- **Quoted text**:
--- start ---

In the present paper $$L_1$$-optimal estimates $$\widetilde{\theta}_n$$ of $$\theta$$ are constructed for the models of two following types, in the presence or without interactions:
I. The additive supermodel, $\theta(x)= \sum_{j=1}^K \theta_{1j}(b_j^Tx)+ \sum_{j=1}^L \psi_j(x_{m_1},\dots, x_{m_{r_j}});$ II. The multiplicative supermodel, $\theta(x)= \prod_{j=1}^K \theta_{1j} (b_j^Tx)\cdot \prod_{j=1}^L \psi_j(x_{m_1},\dots, x_{m_{r_j}}).$ Here $$b_j$$ are the unit vectors in $$\mathbb{R}^d$$. The parameter $$r=\max_{1\leq j\leq L}r_j$$ is called the dimension of the model. For the supermodels without interactions the dimension is $$r=1$$.
Y. G. Yatracos [Ann. Stat. 13, 768-774 (1985; Zbl 0576.62057)] constructed $$L_1$$-estimates of a probability measure under the assumption of i.i.d. observations and related the $$L_1$$-rate of convergence of the estimates to Kolmogorov’s entropy of the parameter space. G. G. Roussas and Y. G. Yatracos [D. Pollard et al. (eds.), Festschrift for Lucien Le Cam: Research Papers in Probability and Statistics, 337-344 (1997; Zbl 0892.62023)] provided $$L_1$$-estimates of a probability measure on the basis of observations from a $$\varphi$$-mixing sequence of r.v. All these methods as well as the method of the present paper are close relatives to U. Grenander’s method of sieves [“Abstract inference.” (1981; Zbl 0505.62069)].

--- end ---

- **Extracted data**:
--- start ---

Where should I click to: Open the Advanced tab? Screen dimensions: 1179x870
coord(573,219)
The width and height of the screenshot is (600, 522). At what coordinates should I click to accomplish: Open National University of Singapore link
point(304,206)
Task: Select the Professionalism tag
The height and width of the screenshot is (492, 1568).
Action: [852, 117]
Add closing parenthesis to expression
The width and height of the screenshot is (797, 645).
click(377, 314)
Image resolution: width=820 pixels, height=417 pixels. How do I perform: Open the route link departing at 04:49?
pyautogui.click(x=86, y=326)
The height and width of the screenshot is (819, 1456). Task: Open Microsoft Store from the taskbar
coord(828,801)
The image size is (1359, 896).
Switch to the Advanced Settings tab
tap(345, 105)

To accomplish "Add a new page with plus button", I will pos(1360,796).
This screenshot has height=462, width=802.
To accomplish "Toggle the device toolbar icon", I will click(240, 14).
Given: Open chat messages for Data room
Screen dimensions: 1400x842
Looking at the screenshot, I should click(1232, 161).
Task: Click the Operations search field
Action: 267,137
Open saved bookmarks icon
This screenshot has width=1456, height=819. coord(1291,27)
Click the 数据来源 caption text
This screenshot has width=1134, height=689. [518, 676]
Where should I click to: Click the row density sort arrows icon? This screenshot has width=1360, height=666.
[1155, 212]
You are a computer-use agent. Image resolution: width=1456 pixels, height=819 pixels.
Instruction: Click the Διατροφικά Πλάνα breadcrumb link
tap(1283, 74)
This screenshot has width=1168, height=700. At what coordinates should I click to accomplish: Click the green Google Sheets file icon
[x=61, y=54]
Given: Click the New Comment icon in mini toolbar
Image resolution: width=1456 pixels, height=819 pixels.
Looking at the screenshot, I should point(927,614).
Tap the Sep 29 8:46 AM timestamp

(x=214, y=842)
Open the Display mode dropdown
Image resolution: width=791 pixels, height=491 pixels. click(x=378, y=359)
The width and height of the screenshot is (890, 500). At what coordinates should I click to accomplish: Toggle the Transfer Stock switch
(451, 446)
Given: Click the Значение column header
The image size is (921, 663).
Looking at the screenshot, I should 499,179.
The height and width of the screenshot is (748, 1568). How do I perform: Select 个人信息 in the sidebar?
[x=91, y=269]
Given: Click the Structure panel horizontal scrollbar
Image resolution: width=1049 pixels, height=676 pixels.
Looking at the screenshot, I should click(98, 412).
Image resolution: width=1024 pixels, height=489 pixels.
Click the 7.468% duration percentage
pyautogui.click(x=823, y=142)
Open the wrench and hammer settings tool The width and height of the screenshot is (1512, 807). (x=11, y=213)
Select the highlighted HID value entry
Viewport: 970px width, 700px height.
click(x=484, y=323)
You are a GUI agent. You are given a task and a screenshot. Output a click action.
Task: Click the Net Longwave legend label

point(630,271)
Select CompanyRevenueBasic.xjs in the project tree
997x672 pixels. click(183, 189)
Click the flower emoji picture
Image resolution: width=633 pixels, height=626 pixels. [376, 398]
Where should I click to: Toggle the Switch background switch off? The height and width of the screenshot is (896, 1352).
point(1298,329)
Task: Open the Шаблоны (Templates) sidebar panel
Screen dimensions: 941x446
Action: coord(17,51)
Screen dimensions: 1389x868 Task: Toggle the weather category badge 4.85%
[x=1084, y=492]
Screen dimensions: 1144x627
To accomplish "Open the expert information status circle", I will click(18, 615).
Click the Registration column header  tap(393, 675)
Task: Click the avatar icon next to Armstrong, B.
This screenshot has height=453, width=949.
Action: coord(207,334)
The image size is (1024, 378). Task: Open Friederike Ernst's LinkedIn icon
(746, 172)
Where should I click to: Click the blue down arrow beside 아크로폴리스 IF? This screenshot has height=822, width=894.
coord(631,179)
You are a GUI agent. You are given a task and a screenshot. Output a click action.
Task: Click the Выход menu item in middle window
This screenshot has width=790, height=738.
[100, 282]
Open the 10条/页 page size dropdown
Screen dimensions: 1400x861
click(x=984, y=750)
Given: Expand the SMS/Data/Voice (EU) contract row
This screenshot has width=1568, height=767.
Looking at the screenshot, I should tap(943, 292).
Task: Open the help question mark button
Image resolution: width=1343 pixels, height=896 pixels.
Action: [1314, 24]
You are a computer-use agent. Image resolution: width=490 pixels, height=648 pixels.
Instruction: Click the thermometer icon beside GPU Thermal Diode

--- end ---

- **Requests**:
A. Answer these questions from the text on L1-optimal estimates:
(i) What is the dimension r of a supermodel without interactions?
(ii) From what kind of sequence did Roussas and Yatracos take their observations?
(iii) All the methods mentioned are close relatives of which method?
B. Copy out the rows between the one holding "This screenshot has height=462, width=802." and the one holding "[x=91, y=269]", inclusive.

- **Answers to the tasks**:
A.
(i) r = 1
(ii) A φ-mixing sequence of r.v.
(iii) U. Grenander's method of sieves

B.
This screenshot has height=462, width=802.
To accomplish "Toggle the device toolbar icon", I will click(240, 14).
Given: Open chat messages for Data room
Screen dimensions: 1400x842
Looking at the screenshot, I should click(1232, 161).
Task: Click the Operations search field
Action: 267,137
Open saved bookmarks icon
This screenshot has width=1456, height=819. coord(1291,27)
Click the 数据来源 caption text
This screenshot has width=1134, height=689. [518, 676]
Where should I click to: Click the row density sort arrows icon? This screenshot has width=1360, height=666.
[1155, 212]
You are a computer-use agent. Image resolution: width=1456 pixels, height=819 pixels.
Instruction: Click the Διατροφικά Πλάνα breadcrumb link
tap(1283, 74)
This screenshot has width=1168, height=700. At what coordinates should I click to accomplish: Click the green Google Sheets file icon
[x=61, y=54]
Given: Click the New Comment icon in mini toolbar
Image resolution: width=1456 pixels, height=819 pixels.
Looking at the screenshot, I should point(927,614).
Tap the Sep 29 8:46 AM timestamp

(x=214, y=842)
Open the Display mode dropdown
Image resolution: width=791 pixels, height=491 pixels. click(x=378, y=359)
The width and height of the screenshot is (890, 500). At what coordinates should I click to accomplish: Toggle the Transfer Stock switch
(451, 446)
Given: Click the Значение column header
The image size is (921, 663).
Looking at the screenshot, I should 499,179.
The height and width of the screenshot is (748, 1568). How do I perform: Select 个人信息 in the sidebar?
[x=91, y=269]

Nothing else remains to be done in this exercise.